**Required action**
From the records below, transcribe exactly the lines that begin at the line with "880x694 pixels." and end at the line with "This screenshot has height=724, width=1280.", both included.

**Exercise input**

++++++

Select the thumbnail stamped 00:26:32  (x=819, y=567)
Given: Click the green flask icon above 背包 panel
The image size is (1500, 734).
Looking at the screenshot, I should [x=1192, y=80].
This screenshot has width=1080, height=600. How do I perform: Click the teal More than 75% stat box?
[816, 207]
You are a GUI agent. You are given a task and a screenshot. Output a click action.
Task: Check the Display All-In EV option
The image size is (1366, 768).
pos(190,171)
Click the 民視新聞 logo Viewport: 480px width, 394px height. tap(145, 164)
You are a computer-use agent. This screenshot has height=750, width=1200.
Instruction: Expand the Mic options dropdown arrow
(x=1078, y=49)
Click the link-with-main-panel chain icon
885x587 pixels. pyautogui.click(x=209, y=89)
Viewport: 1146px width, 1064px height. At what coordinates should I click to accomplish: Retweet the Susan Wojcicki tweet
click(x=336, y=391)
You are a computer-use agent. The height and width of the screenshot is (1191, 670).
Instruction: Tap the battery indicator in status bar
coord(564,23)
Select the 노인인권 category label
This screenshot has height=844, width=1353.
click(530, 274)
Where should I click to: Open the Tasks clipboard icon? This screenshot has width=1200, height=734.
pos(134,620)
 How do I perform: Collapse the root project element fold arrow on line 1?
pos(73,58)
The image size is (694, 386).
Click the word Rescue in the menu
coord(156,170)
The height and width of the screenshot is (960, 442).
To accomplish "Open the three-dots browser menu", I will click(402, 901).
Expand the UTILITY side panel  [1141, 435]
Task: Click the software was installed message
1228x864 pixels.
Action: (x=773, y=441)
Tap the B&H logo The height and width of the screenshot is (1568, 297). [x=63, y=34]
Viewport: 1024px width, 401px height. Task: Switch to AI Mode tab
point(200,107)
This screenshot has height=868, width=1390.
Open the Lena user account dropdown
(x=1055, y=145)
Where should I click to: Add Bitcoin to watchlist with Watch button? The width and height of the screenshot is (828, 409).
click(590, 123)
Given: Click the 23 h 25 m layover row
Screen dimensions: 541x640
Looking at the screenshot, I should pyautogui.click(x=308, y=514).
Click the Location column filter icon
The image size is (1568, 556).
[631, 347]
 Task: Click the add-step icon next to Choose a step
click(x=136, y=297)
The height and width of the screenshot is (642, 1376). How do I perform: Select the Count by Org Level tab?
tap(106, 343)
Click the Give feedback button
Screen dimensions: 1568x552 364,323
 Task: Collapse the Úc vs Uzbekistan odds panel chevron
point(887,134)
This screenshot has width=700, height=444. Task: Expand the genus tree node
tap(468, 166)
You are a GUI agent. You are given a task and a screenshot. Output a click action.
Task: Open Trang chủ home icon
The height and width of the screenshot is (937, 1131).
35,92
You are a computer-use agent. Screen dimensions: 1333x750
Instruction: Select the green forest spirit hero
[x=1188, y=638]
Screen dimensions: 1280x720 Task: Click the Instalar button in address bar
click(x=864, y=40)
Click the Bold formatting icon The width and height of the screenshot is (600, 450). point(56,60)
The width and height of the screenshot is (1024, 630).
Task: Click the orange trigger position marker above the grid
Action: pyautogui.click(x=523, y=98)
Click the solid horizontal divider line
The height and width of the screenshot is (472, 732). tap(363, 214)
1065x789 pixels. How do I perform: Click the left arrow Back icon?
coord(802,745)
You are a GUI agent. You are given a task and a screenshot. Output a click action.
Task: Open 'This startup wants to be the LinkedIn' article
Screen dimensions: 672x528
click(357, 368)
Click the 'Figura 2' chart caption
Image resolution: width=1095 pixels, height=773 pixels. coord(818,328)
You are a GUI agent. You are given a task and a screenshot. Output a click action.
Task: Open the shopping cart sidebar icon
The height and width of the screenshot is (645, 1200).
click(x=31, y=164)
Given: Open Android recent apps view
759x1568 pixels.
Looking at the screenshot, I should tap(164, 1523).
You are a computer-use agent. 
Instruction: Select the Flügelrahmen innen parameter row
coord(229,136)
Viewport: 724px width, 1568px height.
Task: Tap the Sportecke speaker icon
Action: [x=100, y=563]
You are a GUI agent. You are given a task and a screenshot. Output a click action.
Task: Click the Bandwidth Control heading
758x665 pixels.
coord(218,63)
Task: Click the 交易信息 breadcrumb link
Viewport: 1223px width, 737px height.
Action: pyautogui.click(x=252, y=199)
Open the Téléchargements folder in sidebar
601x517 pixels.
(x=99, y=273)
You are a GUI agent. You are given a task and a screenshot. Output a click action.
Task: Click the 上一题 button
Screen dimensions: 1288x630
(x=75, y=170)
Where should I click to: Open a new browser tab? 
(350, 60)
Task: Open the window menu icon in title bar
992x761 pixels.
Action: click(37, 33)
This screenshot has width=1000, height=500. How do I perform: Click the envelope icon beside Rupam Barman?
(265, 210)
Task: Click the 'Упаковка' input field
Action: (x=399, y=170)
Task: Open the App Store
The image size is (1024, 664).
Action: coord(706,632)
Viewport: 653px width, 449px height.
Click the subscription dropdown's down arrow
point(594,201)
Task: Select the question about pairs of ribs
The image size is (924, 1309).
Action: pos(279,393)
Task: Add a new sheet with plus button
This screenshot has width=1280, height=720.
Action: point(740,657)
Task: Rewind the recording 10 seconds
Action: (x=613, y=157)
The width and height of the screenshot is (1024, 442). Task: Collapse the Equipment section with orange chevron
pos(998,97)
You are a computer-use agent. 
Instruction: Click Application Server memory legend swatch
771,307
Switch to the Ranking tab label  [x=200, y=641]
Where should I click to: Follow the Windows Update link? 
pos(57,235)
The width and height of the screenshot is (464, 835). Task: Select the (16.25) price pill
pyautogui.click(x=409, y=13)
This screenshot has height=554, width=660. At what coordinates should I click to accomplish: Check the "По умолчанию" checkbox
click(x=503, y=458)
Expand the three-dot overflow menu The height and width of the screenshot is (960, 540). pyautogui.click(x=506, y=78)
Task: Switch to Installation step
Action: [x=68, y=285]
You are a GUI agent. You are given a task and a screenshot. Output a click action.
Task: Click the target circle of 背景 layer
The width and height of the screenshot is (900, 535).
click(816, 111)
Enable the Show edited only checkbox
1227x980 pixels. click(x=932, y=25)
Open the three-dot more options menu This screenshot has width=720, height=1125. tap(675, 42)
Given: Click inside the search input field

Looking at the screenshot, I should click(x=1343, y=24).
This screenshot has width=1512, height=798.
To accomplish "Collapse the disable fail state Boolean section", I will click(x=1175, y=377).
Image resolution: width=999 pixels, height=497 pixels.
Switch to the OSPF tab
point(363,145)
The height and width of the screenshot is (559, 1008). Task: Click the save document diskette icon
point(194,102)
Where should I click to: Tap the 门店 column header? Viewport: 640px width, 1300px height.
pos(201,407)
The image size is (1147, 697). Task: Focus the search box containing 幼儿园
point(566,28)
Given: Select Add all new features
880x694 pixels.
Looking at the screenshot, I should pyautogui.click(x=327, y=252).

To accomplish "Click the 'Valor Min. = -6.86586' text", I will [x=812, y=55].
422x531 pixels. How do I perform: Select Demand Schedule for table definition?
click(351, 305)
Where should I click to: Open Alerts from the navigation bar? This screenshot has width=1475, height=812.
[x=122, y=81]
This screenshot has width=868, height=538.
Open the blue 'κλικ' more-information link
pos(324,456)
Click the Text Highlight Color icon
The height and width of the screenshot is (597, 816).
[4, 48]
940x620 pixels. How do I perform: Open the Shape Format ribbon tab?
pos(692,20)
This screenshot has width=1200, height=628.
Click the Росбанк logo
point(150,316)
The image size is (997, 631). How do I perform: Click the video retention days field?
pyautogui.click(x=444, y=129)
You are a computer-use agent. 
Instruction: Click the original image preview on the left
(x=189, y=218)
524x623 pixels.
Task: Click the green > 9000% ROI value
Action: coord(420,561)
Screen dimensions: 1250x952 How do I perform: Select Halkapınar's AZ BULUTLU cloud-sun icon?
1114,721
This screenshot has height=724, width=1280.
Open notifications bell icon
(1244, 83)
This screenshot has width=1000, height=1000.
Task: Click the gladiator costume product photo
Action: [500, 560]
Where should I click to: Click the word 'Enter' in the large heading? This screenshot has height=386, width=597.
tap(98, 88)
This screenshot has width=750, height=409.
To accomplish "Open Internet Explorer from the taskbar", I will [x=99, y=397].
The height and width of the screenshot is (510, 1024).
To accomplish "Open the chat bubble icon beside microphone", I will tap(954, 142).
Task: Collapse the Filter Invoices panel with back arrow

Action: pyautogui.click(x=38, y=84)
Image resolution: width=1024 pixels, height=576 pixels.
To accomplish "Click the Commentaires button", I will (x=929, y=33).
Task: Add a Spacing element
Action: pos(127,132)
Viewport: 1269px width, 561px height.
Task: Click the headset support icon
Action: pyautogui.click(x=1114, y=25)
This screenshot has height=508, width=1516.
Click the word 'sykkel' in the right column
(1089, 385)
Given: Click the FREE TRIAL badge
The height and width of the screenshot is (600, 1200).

++++++

**Exercise solution**
880x694 pixels.
Looking at the screenshot, I should pyautogui.click(x=327, y=252).

To accomplish "Click the 'Valor Min. = -6.86586' text", I will [x=812, y=55].
422x531 pixels. How do I perform: Select Demand Schedule for table definition?
click(351, 305)
Where should I click to: Open Alerts from the navigation bar? This screenshot has width=1475, height=812.
[x=122, y=81]
This screenshot has width=868, height=538.
Open the blue 'κλικ' more-information link
pos(324,456)
Click the Text Highlight Color icon
The height and width of the screenshot is (597, 816).
[4, 48]
940x620 pixels. How do I perform: Open the Shape Format ribbon tab?
pos(692,20)
This screenshot has width=1200, height=628.
Click the Росбанк logo
point(150,316)
The image size is (997, 631). How do I perform: Click the video retention days field?
pyautogui.click(x=444, y=129)
You are a computer-use agent. 
Instruction: Click the original image preview on the left
(x=189, y=218)
524x623 pixels.
Task: Click the green > 9000% ROI value
Action: coord(420,561)
Screen dimensions: 1250x952 How do I perform: Select Halkapınar's AZ BULUTLU cloud-sun icon?
1114,721
This screenshot has height=724, width=1280.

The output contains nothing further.